Vagus nerve stimulation for epilepsy has the longest clinical track record of any VNS application — spanning more than three decades from the first human implant in 1988 to over 125,000 patients treated worldwide. It was the condition that proved VNS could work as a therapy, and it remains the gold standard against which all other VNS applications are measured.

The story begins with a simple hypothesis: if epileptic seizures are caused by abnormal synchronised electrical activity in the brain, could stimulating the vagus nerve — which sends projections to widespread cortical and subcortical regions — desynchronise that activity and prevent seizures?

In 1985, Jacob Zabara proposed exactly this, demonstrating in animal models that intermittent vagus nerve stimulation could suppress seizure activity (Zabara, 1985). The first human implant followed in 1988, and the FDA approved VNS therapy for drug-resistant epilepsy in 1997. This article reviews the evidence that underpins this approval, the evolution of VNS therapy for epilepsy, and the emerging role of non-invasive approaches.

The Problem: Drug-Resistant Epilepsy

Epilepsy affects approximately 50 million people worldwide, making it one of the most common neurological conditions. While antiepileptic drugs (AEDs) are effective for the majority of patients, approximately 30% develop drug-resistant epilepsy — defined as failure to achieve sustained seizure freedom after adequate trials of two or more appropriately chosen AEDs (Kwan et al., 2010).

For these patients, the options are limited. Resective surgery (removing the brain tissue where seizures originate) can be curative but is only feasible when a single, identifiable seizure focus can be safely removed. Many patients are not surgical candidates due to multifocal seizures, seizure foci in eloquent cortex, or patient preference.

VNS emerged to fill this gap — offering a non-destructive, reversible neuromodulation approach for patients who had exhausted pharmacological options and were not candidates for resective surgery.

Pivotal Clinical Trials

The E03 and E05 Trials

The FDA approval of VNS for epilepsy was based primarily on two randomised controlled trials known as E03 and E05.

The E03 trial (Ben-Menachem et al., 1994) randomised 114 patients with drug-resistant partial seizures to receive either high-stimulation (therapeutic) or low-stimulation (active control) VNS over 14 weeks. The high-stimulation group achieved a 24.5% median reduction in seizure frequency compared to 6.1% in the low-stimulation group — a statistically significant difference.

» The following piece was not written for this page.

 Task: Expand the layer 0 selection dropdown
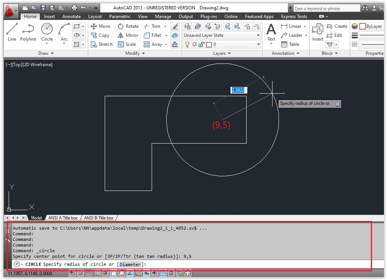tap(258, 44)
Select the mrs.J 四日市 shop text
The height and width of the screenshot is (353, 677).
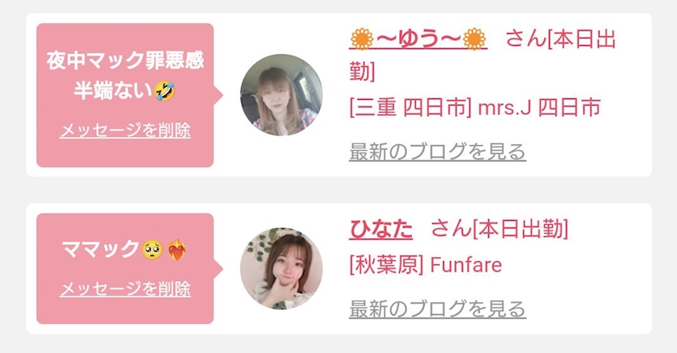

The E05 trial (Handforth et al., 1998) was larger, enrolling 254 patients with a similar design. High-stimulation VNS produced a 28% median reduction in seizure frequency versus 15% in the low-stimulation group. The responder rate (≥50% seizure reduction) was 23% in the high-stimulation group compared to 16% in controls.

While these acute-phase results were modest, they established proof of concept: VNS could reduce seizure frequency in patients who had not responded to medications.

The Meta-Analytic Picture

Englot et al. (2011) conducted the most comprehensive meta-analysis of VNS efficacy in epilepsy, pooling data from 74 studies involving 3,321 patients. Their analysis revealed several important patterns:

- Overall efficacy: Approximately 50% of patients achieved at least 50% seizure reduction with VNS
- Progressive improvement: Efficacy increased over time, with better outcomes at 2–3 years compared to 3 months
- Seizure freedom: About 8% of patients achieved complete seizure freedom — a notable outcome in a drug-resistant population
- Predictors of response: Younger age at implantation and certain seizure types (generalised epilepsy) were associated with better outcomes

Long-Term Outcomes: The Key Advantage

Progressive Improvement

Perhaps the most distinctive feature of VNS for epilepsy is that it gets better over time. Unlike medications, where tolerance can develop, the efficacy of VNS tends to increase progressively over months and years of treatment.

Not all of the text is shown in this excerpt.